Introduction. Single incision laparoscopic surgery (SILS) is accepted as a safe alternative to conventional multiport laparoscopic (MPL) cholecystectomy for benign gallbladder disease. Since many surgeons carefully select patients without inflammation, there are limited data on SILS for acute cholecystitis. We report a single surgeon experience with SILS cholecystectomy for patients with acute cholecystitis. Materials and Methods. After securing ethical approval, we performed an audit of all SILS cholecystectomies for acute cholecystitis by a single surgeon from January 1, 2009, to December 31, 2019. The following data were extracted: patient demographics, intraoperative details, surgical techniques, specialized equipment utilized, conversions (additional port placement), morbidity, and mortality. Data were analyzed using SPSS 12.0. Results. SILS cholecystectomy was performed in 25 females at a mean age of 35 ± 4.1 (SD) years and a mean BMI of 31.9 ± 3.8 (SD) using a direct fascial puncture technique without access platforms. The operations were completed in 83 ± 29.4 minutes (mean ± SD) with an estimated blood loss of 76.9 ± 105 (mean + SD). Three (12%) patients required additional 5 mm port placement (conversions), but no open operations were performed. The patients were hospitalized for 1.96 ± 0.9 days (mean ± SD). There were 2 complications: postoperative superficial SSI (grade I) and a diaphragmatic laceration (grade III). No bile duct injuries were reported. There were 9 patients with complicated acute cholecystitis, and this sub-group had longer mean operating times (109.2 ± 27.3 minutes) and mean postoperative hospital stay (1.3 ± 0.87 days). Conclusion. The SILS technique is a feasible and safe approach to perform cholecystectomy for acute cholecystitis. We advocate a low threshold to place additional ports to assist with difficult dissections for patient safety.

1. Introduction

Navarra et al. were the first to perform cholecystectomy via single incision laparoscopy (SIL) in 1997 [1]. It is now accepted as a feasible and safe option to conventional laparoscopy (CL) with multiple ports for gallbladder disease in the twenty-first century [29]. Most authors will agree that SIL is technically difficult due to the frequency of instrument collision, counterintuitive movements, and tunneled vision. Therefore, most surgeons carefully select patients without inflammation, and there are limited data on SIL for acute cholecystitis. We report our experience with emergency SIL cholecystectomy for patients with acute cholecystitis.

2. Methods

After securing ethical approval (ECP 115/2011/12) from the review board, we performed an audit of a prospectively maintained database of patients who underwent cholecystectomy by a single surgeon from January 1, 2009, to December 31, 2019. We excluded patients who had open cholecystectomy, CL cholecystectomy, and elective operations. The inclusion criteria were patients with ultrasound-confirmed acute cholecystitis who had emergency cholecystectomy during the same admission for acute cholecystitis that were completed via SIL.

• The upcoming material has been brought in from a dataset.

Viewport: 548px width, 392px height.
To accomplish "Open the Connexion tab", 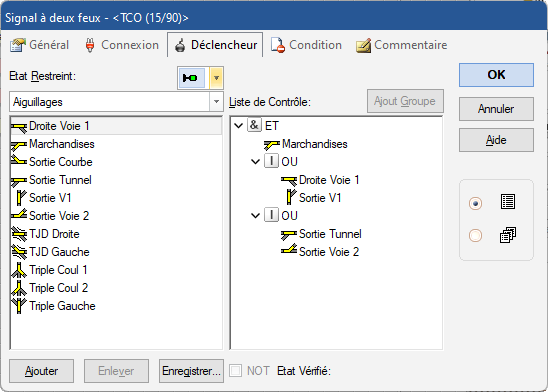I will coord(122,45).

The diagnosis of acute cholecystitis was made when there were suggestive clinical findings and at least 2 of these sonographic findings: (1) distended gallbladder >50 mls; (2) pericholecystic fluid, (3) wall thickness ≥5 mm, and/or (4) a sonographic Murphy’s sign. In this series, all patients with acute cholecystitis were booked for emergent operations during the same admission, as the operating schedule allowed.

We utilized the standardized definition of complicated acute cholecystitis proposed by Meekin et al. [10]: operative or histopathologic findings of gallbladder ulceration, fibrous exudation, necrosis, perforation, and/or empyema. These patients were anticipated to have technically difficult operations compared to those with uncomplicated cholecystitis who had only gallbladder distention, mural oedema, and transmural cellular infiltration. A SIL cholecystectomy was defined as one in which a single umbilical incision was created to pass all laparoscopic instruments. A conversion was defined as the need for additional incisions for extra ports.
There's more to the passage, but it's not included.